At issue, says attorney Michael Winkleman, is the “intentionality” of towing the ship to Mobile, Ala., instead of Mexico, which possibly added another 36 hours of misery to the already wretched trip. The lawsuit claims that Carnival put dollars over human suffering when it decided to pull the ship to Mobile and put passengers on buses from there, instead of docking sooner in Mexico and flying passengers on chartered jets to the U.S.

“In the race for the bottom line, I think they put profits over passenger safety and over passenger happiness,” said Winkleman, whose firm is also representing passengers from Carnival’s deadly Concordia shipwreck off the coast of Italy last year.

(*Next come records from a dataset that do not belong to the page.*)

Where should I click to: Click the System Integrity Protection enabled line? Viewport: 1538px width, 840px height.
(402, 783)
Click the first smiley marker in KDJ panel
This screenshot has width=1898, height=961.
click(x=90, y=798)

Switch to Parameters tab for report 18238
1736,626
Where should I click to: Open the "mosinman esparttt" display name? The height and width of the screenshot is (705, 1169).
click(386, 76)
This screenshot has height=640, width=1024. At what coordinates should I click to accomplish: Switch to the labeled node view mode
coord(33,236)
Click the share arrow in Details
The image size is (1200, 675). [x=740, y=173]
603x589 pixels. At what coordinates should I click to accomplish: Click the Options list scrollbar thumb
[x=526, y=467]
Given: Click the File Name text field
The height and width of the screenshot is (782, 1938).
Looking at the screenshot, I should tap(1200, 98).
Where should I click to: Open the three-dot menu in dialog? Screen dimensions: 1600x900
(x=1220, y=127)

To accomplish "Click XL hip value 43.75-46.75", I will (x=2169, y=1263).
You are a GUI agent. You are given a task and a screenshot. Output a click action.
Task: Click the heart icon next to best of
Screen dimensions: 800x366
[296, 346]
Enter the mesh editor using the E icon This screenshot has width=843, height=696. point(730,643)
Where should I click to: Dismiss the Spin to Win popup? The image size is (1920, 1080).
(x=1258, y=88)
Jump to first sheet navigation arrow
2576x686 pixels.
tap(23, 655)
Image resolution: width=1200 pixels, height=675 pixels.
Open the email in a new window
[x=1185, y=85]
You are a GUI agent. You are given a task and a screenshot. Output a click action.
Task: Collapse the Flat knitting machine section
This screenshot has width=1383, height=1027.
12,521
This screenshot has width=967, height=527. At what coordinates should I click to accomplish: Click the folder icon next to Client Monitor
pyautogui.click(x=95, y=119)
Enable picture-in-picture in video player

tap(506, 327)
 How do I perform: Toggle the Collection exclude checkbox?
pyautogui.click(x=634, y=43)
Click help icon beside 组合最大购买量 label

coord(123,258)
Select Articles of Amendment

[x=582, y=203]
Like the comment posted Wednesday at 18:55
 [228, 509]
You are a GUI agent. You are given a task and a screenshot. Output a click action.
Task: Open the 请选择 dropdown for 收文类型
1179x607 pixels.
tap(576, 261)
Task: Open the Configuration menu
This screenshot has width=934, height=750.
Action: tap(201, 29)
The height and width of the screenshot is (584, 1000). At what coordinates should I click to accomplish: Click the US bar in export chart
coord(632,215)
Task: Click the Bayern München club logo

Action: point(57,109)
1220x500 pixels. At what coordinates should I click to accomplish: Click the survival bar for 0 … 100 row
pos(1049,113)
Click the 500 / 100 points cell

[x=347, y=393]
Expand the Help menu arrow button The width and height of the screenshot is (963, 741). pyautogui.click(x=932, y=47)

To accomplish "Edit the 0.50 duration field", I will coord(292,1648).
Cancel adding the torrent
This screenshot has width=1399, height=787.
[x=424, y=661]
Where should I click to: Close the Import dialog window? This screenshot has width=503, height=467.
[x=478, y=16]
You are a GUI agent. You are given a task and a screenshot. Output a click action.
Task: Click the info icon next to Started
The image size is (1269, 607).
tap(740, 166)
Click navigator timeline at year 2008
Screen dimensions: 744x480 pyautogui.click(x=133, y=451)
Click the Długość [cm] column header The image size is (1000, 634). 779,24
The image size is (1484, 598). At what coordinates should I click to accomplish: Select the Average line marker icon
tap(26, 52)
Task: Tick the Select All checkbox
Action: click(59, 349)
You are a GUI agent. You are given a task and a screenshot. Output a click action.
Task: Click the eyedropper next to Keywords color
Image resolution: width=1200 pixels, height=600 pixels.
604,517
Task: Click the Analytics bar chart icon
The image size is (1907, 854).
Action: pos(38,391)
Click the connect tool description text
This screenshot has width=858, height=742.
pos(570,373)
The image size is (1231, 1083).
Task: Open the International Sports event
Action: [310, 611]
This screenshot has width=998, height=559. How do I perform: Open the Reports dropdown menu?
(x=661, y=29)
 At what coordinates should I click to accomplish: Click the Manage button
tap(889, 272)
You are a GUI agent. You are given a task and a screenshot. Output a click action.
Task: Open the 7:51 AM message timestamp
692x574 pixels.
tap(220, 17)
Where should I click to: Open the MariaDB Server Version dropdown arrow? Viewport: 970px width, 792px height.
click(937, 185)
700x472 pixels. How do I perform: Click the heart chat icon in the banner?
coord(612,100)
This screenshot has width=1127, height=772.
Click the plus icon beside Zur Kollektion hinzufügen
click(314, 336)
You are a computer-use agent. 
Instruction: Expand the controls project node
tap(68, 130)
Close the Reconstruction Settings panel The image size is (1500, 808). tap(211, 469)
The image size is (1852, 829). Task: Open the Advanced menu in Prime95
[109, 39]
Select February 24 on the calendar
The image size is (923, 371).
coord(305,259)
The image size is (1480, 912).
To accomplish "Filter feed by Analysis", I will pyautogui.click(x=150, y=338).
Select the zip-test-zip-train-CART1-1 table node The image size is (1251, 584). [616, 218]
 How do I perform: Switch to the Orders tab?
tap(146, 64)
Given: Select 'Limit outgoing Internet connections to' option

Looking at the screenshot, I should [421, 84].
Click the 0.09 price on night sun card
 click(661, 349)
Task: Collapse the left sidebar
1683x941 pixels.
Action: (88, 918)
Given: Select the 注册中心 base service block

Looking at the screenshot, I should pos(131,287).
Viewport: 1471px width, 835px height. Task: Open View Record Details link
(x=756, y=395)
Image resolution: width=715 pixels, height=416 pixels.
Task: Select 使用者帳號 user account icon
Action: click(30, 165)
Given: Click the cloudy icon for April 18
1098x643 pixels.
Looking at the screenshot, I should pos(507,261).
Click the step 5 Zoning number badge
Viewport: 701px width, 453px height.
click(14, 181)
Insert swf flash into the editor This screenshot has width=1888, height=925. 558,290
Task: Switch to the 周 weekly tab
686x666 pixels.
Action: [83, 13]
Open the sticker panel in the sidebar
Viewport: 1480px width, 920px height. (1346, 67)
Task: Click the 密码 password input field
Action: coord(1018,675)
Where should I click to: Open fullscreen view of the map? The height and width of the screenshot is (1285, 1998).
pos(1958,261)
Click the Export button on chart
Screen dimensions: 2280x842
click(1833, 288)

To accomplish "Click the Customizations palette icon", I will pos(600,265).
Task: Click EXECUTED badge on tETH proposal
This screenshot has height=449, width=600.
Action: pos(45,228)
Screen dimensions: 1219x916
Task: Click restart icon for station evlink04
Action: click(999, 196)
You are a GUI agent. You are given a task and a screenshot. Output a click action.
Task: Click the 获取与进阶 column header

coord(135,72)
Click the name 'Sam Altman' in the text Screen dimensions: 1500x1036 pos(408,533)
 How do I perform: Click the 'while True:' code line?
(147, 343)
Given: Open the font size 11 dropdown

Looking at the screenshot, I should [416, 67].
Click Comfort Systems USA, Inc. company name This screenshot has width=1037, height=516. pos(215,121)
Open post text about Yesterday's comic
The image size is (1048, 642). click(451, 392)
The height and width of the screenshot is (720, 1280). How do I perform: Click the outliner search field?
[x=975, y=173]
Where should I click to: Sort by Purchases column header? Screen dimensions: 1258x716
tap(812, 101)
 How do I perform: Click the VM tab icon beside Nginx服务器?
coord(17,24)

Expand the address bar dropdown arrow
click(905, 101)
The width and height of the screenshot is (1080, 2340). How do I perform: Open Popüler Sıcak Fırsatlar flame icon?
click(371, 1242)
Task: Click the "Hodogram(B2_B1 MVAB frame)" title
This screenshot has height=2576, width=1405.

Carnival, however, claims it’s being generous, reimbursing passengers for the trip, plus offering them a voucher for a future cruise. The cruise line also added a $500 check for each passenger’s travel expenses. But passengers say that’s not enough for what they had to live through.  

Interestingly, none of the upper-level passengers from the disaster cruise are taking part in the suit yet. But Winkleman says it’s still early.

“It was the lower two floors where all the sewage was really all backed up, and all the floors were laden with sewage and coming down the walls and things of that nature,” Winkleman said. “I haven’t heard a single account of anyone from an upper level room having a problem at this point — yet. Keep in mind, it may be early.”

He added, “It’s my guess that by the end of the week, we’ll probably have somewhere between 500 and a thousand passengers that want to be onboard with the class action.”

In order for the class action to be certified, a federal judge in Miami will have to decide that the welfare of the passengers supersedes the waiver they signed when they purchased their tickets, according to Winkleman.

For now, Carnival has declined to comment on the suit.

Whatever happens, Winkleman says he’s confident he can get his clients more than the $500 offered by the cruise line.